Molly Martens murder trial: ‘I tried to hit him with a brick I had on my nightstand’
'Jason's blood screams for justice,' court told
Molly Martens Corbett told police in a statement that she "tried to hit" her husband with a brick that she had on her nightstand, a court has heard.
A North Carolina second-degree murder trial heard closing arguments as a jury were sent out to consider a verdict.
Ms Martens Corbett and her father Thomas Martens bludgeoned Irish businessman Jason Corbett to death, delayed making a 911 emergency call and then engaged in a "fake" cardio-pulmonary resuscitation (CPR) effort, a prosecutor claimed. Both Ms Martens Corbett (33) and her father (67), a retired FBI agent, deny the second-degree murder of the Limerick businessman in the bedroom of his luxury North Carolina home two years ago.
Assistant District Attorney Greg Brown told the jury Mr Corbett's "blood now screams for justice".
Earlier, he made reference to Ms Martens Corbett's police statement. "I tried to hit him with a brick I had on my nightstand. I do not remember clearly after that," she told Davidson County Sheriff's officers.
Mr Brown said that Jason was the victim of a "heinous, atrocious and cruel" attack. "Jason cannot speak out to you today but his blood speaks the truth and screams for justice," he said. He said in closing arguments that the forensic evidence indicates that both defendants acted to support their story of acting in self-defence.
"All the evidence conclusively shows that excessive force was used [to cause] the heinous, atrocious and cruel death of Jason Corbett," he said.
"Jason was left to die before 911 was ever called so as to allow the FBI agent and lawyer to develop the story he was going to tell and match wits with you to determine the outcome of this criminal prosecution."
- Read more: Molly Martens Corbett and her father allegedly delayed 911 call and did 'fake' CPR on Jason Corbett, trial hears
Mr Brown contended Ms Martens Corbett had a motive - the fact she would get the marital home, its contents, an insurance policy payout and, Mr Corbett's two children. He pointed out that Mr Corbett (39) had repeatedly refused to sign adoption papers for his second wife, giving her equal rights to his children.
Mr Brown said paramedics also found dry, flaky blood and congealed blood of Mr Corbett at the scene - indicating the 911 call had not been made immediately as claimed.
Walter Holton, in defence closing arguments, claimed there were significant problems with the prosecution case including the failure to test a blonde hair found in Jason Corbett's fist, the failure to test blood marks on her neck for scratches, the failure to explain a red mark to his client's neck and the failure to take fingernail scrapings from either Mr Corbett or Ms Martens Corbett at the scene. "Could it (red mark) have come from Mr Corbett's fingernails?" he asked.

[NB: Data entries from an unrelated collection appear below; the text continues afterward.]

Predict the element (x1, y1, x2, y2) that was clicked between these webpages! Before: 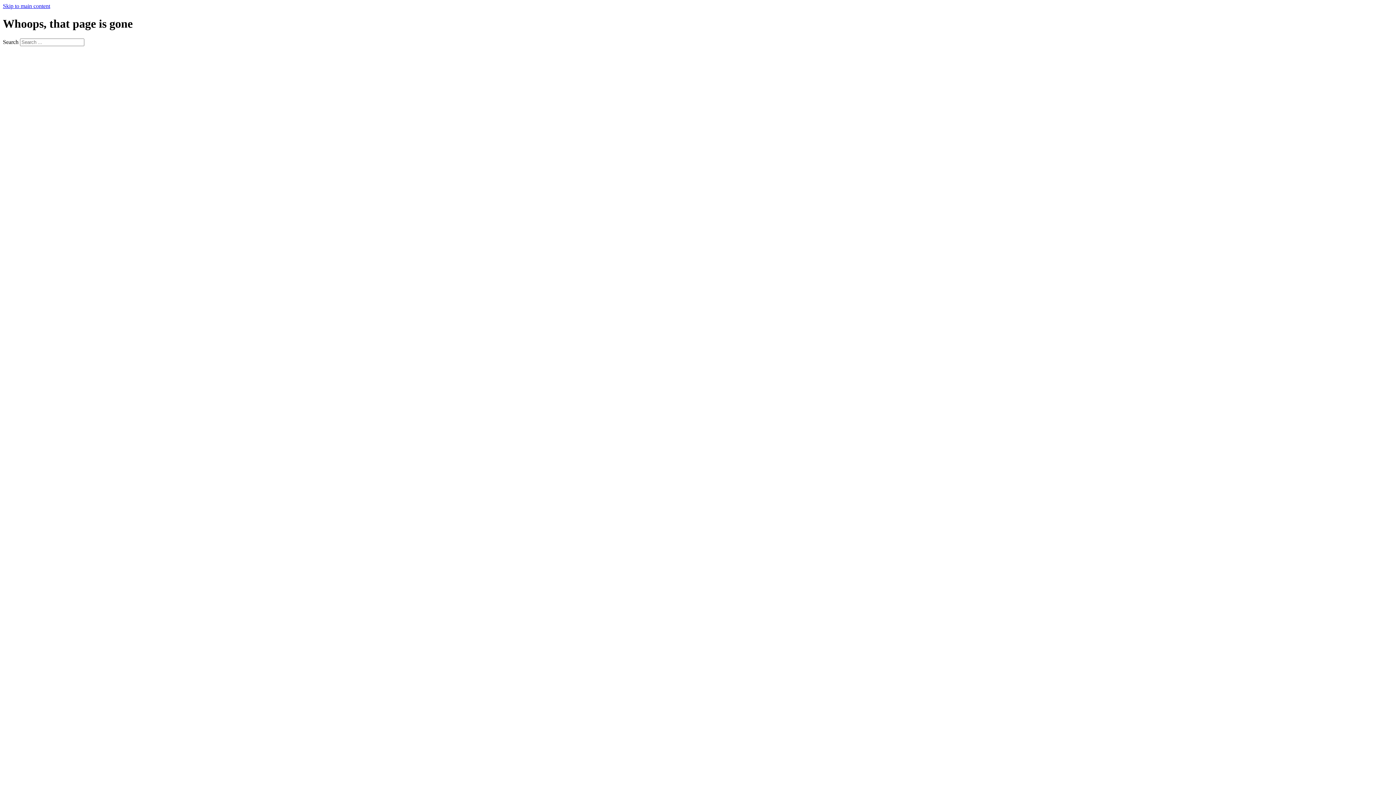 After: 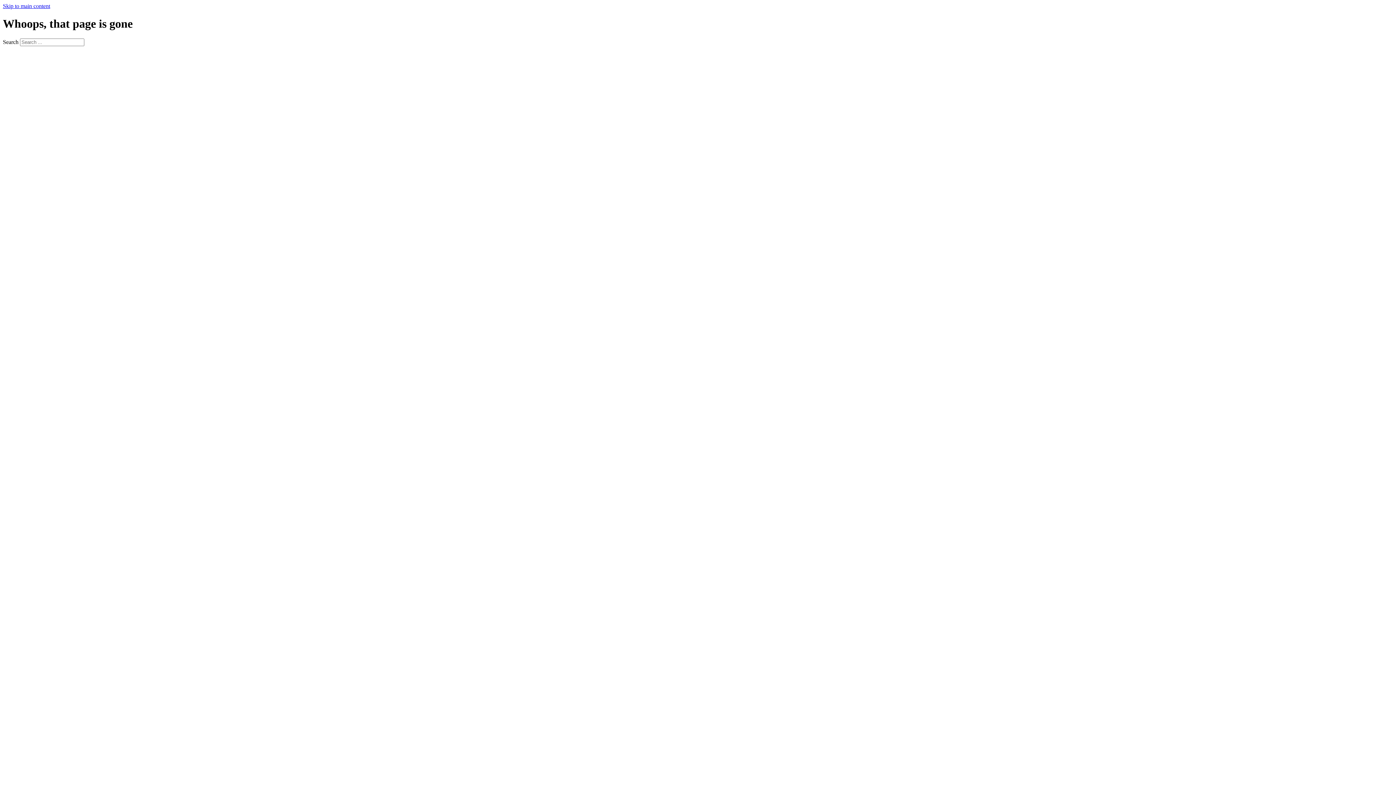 Action: bbox: (2, 2, 50, 9) label: Skip to main contentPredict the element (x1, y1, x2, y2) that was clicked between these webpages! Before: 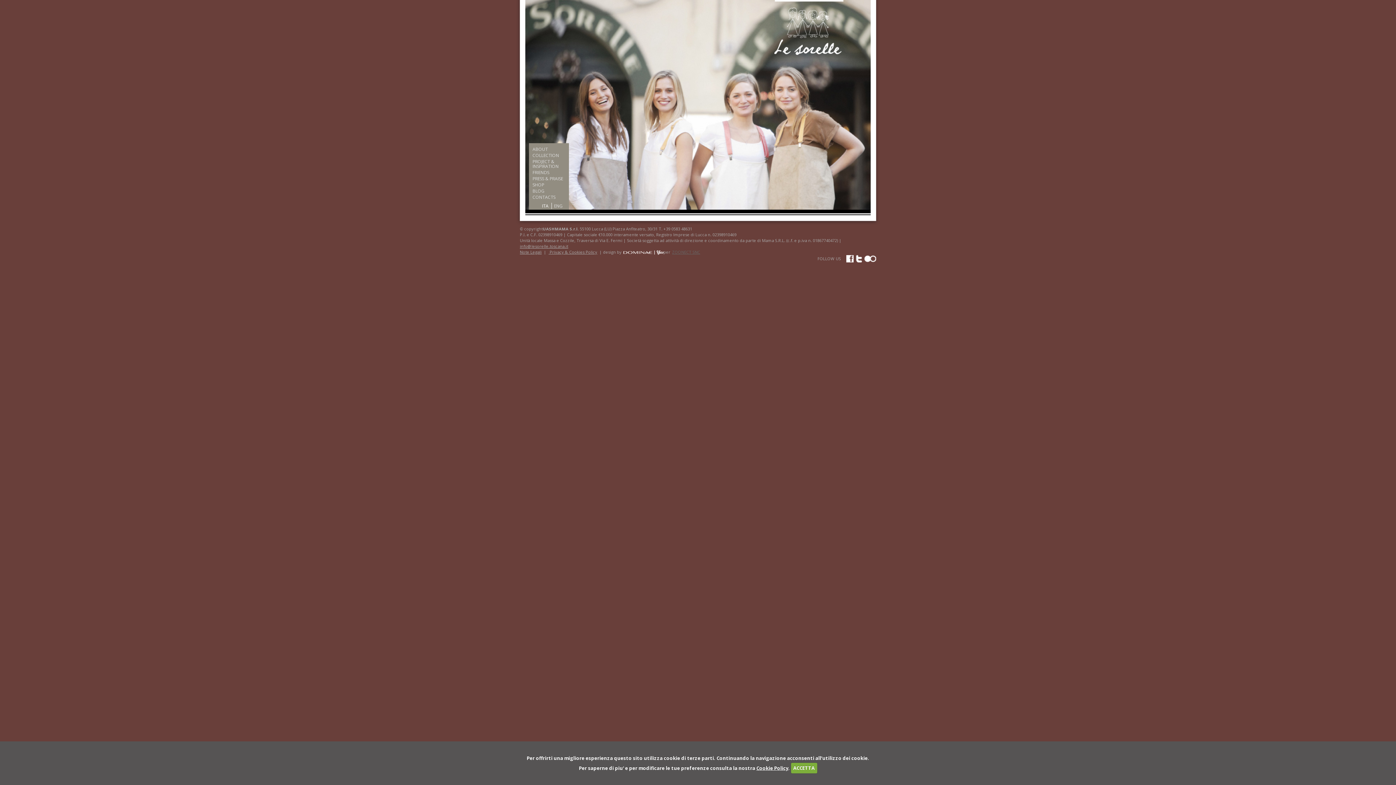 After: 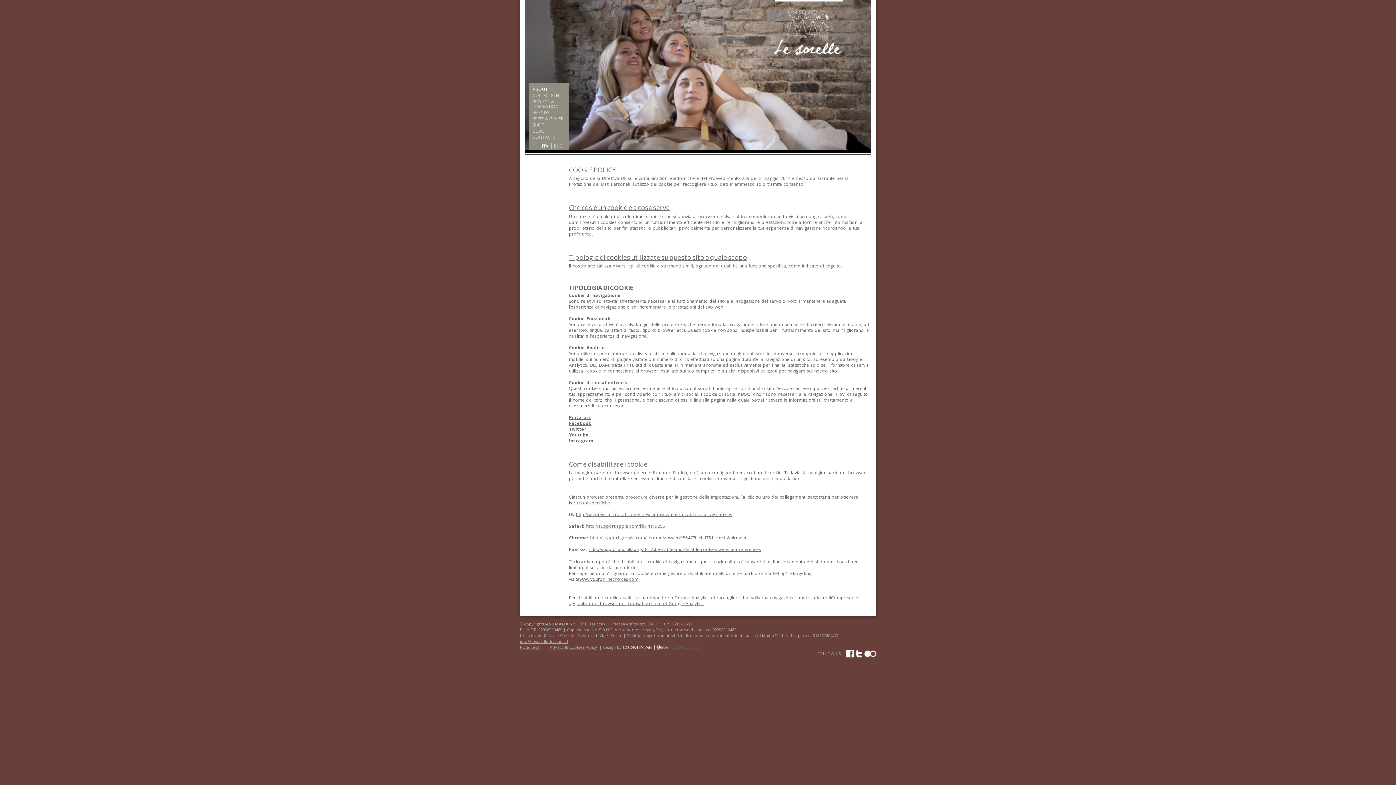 Action: label:  Privacy & Cookies Policy bbox: (548, 249, 597, 254)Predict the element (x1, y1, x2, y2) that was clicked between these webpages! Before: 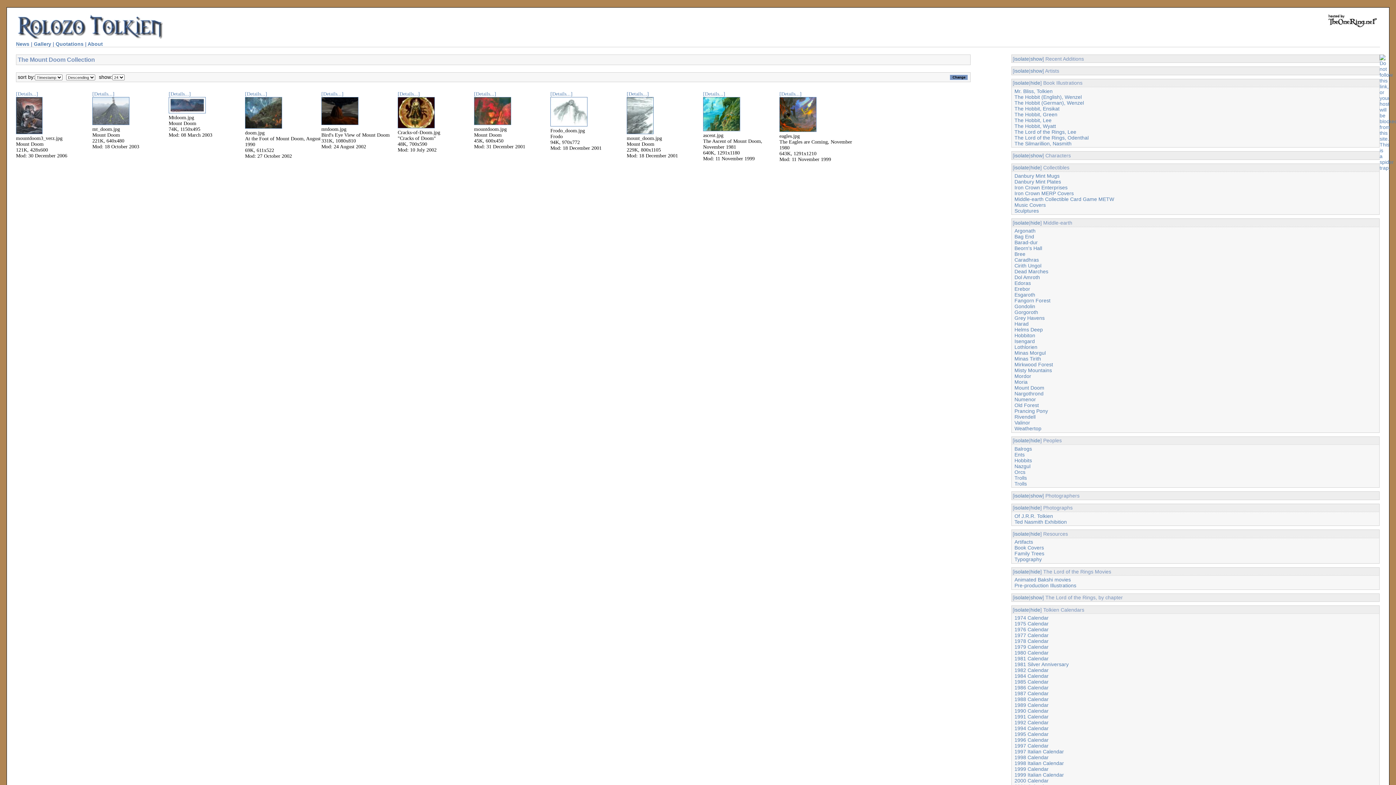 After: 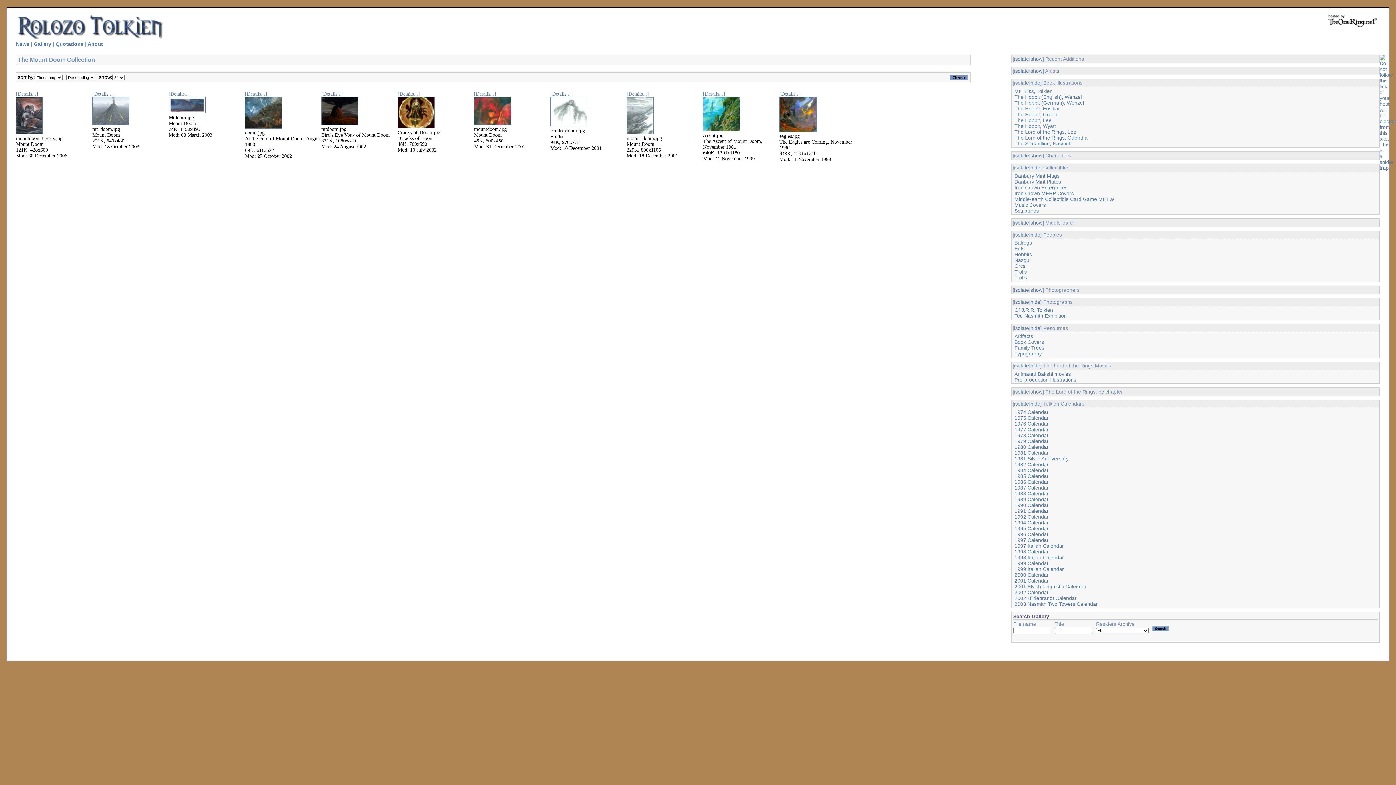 Action: label: hide bbox: (1030, 219, 1040, 225)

However, he said the failure of the prosecution to play the video-recorded interview voluntarily given by Ms Martens Corbett in Davidson County police station around 6am on August 2, 2015 should be significant for jurors.
Mr Holton insisted that Ms Martens Corbett had nothing to gain from Jason Corbett's death. "She was not in the will. It was not about the children," he said. "They are gone home - they are in Ireland. She now lives with her parents. She has no assets."
He urged jurors to consider the circumstances in which the incident happened, when Ms Martens Corbett and her father were confronted by a man who was angry and after six or seven beers. He pointed out that Jason Corbett was younger, bigger and stronger than Mr Martens.
Earlier, Ms Martens Corbett opted not to take the stand.